Black and Caucasian men followed by the USA VA medical centers also demonstrate an inverse relationship between BMI and diabetes mortality. The obese men, even those with a BMI > 35, have a lower mortality than normal-weight men [24].

These data add important contributions to the metabolic surgery—type 2 diabetes debate and raise issues about intentional weight loss in those not in the BMI > 35 category. This emerging data, combined with the issues with the large Sibutramine SCOUT study [25] and the premature cessation of the Look Ahead study for lack of hard end-point efficacy, all raise questions about any value in intentional weight loss in the overweight and class I obese BMI range in those with diabetes. It is becoming clear that bariatric-metabolic surgery will need to provide hard all-cause mortality, cardiovascular mortality, and suicide outcomes [26] data before it could be a broadly acceptable therapy for overweight and class I obese individual with diabetes. The same pattern has emerged for the approval of pharmacotherapy for weight loss and diabetes although it is easier to stop drug therapy than reverse bariatric procedures.
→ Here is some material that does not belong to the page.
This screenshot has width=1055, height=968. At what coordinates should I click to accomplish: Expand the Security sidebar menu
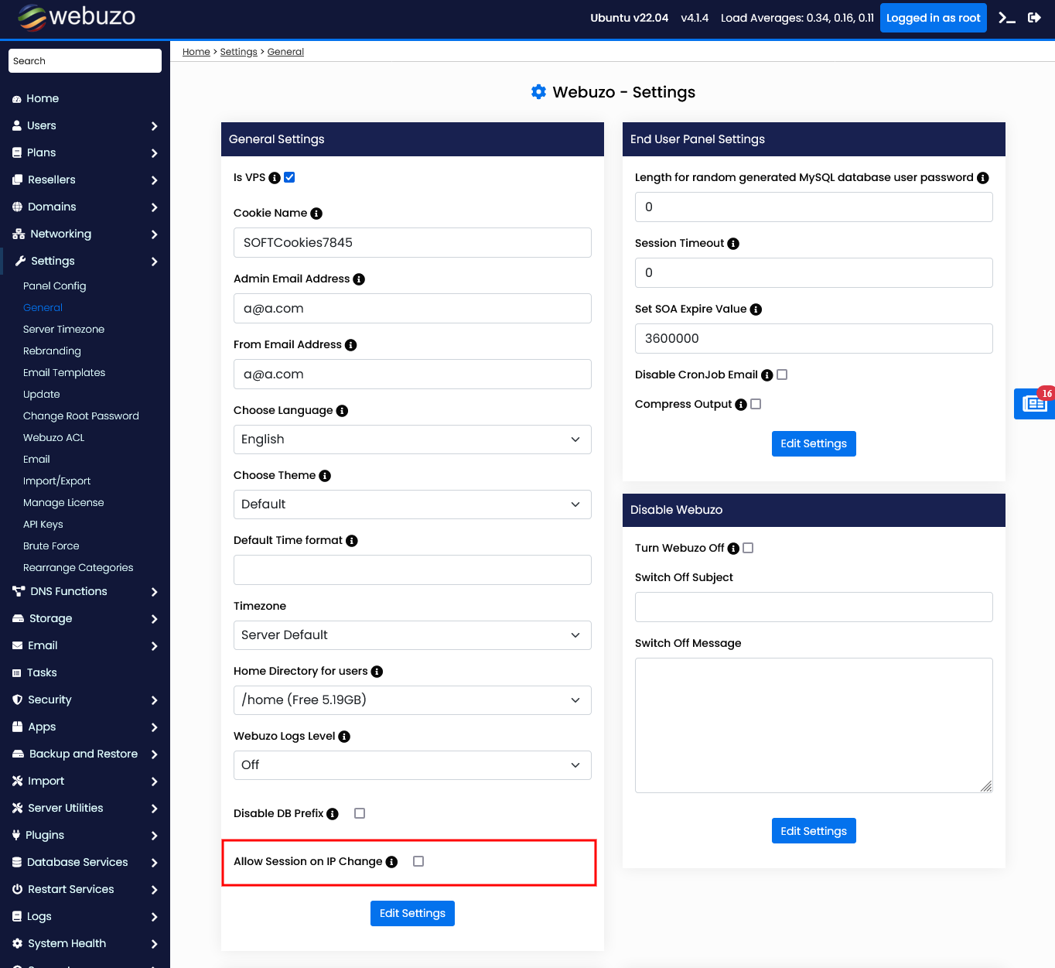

In summary, diabetes and obesity prevalence continues to rise, especially in the young and in developing countries. Increasing obesity and its associated increase in incident diabetes do not explain all the increase in diabetes prevalence, and the determinants of prevalence vary considerably in developing countries when compared with developed. The morbidity and mortality associated with diabetes has decreased substantially in developed countries where the major increase in diabetes is likely to occur in those over 60 years. In contrast in developing countries, the obesity-diabetes epidemic burden will impact those of working age. Longitudinal epidemiological data indicates that overweight and obesity may be associated with improved survival in those with diabetes and that the benefits of intentional weight loss are unclear.

The burden of obesity and diabetes remains high globally, and national and regional obesity-diabetes prevention and management strategies are essential.

Acknowledgment: I would like to thank Professor Jonathan Shaw, at the Baker IDI Heart and Diabetes Institute, Melbourne, for sharing figures and data that I have used in the preparation of this chapter.